When Chris, a likable, high-school loser, finally gathers the courage to reveal his love to Jamie -- the girl of his dreams and a super cool cheerleader -- she rejects him, saying she just wants to be friends. So, he moves across the country and transforms himself into a selfish, womanizing and successful music executive. But, 10 years later, circumstances bring him back to his home town and fate reconnects him with the "just friends" girl of his dreams. Suddenly, Chris has the chance to undo the past, but unbelievably, he finds it more difficult to romance Jamie than it was 10 years ago. Can one escape the clutches of the "friend zone?" Is it possible to go from "just friend" to boyfriend? Chris is about to find out the hard way. 

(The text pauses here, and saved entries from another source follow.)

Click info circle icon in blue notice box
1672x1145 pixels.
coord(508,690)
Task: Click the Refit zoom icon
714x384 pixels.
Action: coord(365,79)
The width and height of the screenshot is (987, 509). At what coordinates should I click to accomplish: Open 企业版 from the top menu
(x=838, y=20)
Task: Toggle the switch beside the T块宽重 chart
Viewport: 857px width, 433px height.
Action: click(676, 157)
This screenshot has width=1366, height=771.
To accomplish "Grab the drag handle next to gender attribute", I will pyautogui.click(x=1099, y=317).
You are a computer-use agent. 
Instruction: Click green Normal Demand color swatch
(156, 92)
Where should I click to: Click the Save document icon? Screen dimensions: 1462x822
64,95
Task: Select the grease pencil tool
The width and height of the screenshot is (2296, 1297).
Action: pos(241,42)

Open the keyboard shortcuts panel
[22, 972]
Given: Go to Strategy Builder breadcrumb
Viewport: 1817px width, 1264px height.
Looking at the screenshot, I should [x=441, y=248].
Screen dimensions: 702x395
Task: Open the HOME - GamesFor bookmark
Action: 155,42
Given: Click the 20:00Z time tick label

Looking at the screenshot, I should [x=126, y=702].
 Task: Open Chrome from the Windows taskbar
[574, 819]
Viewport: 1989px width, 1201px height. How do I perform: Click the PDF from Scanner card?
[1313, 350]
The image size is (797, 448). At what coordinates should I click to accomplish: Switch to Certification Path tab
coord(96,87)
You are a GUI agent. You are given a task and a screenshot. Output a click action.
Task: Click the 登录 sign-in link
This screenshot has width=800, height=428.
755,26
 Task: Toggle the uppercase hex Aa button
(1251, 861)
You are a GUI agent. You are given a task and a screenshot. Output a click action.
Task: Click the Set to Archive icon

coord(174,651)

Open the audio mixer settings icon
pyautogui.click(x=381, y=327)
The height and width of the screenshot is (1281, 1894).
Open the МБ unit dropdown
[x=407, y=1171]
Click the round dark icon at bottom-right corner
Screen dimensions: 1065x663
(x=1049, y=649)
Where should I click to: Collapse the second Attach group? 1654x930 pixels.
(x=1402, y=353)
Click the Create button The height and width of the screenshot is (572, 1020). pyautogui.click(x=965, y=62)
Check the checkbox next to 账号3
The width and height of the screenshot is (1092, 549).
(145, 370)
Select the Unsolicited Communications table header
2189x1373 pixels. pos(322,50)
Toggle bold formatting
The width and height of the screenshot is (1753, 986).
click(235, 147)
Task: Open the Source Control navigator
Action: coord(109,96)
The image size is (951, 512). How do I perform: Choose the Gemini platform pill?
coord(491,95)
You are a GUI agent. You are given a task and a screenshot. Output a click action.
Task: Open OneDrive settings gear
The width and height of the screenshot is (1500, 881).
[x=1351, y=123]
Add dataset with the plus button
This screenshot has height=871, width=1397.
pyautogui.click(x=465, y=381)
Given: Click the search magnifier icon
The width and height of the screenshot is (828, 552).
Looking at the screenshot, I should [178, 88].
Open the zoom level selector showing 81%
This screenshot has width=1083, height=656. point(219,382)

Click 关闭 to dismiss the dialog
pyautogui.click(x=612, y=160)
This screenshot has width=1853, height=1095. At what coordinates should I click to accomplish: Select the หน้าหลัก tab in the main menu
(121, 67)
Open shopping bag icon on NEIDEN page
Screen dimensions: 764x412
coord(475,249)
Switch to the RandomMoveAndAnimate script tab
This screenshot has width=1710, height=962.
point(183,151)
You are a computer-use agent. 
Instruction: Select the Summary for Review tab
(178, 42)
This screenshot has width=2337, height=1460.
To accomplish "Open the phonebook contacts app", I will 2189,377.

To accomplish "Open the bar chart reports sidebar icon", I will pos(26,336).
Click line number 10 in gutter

The movies plot sounds dumb and I honestly I didnt think I'd like it much, just another teen movie. Boy was I wrong. I laughed so hard I cried and it was cute. And it is so true there is always a good guy friend that wants more but you dont. A lot of people can relate.
The girls in the movie, Anna Faris and Amy Smart (Although Anna does make a good dumb blond) I didnt find attractive, Ryan of course looked good as always except of course in the fat suit. Still cant believe he's marrying Alanis. Anyways... It was witty and fun. If you want some good laughs go for this one. A- from me


----------



## TheOldSalt (Jan 28, 2005)

_That's_ the guy whose marrying Alanis Morrissette?
How in the heck did THAT happen, anyway?
Oh, well, another great unsolved mystery.

Anyway, I've been watching these promos for it all day at work for the past two weeks, and it's definitely on my list of flicks to see.


----------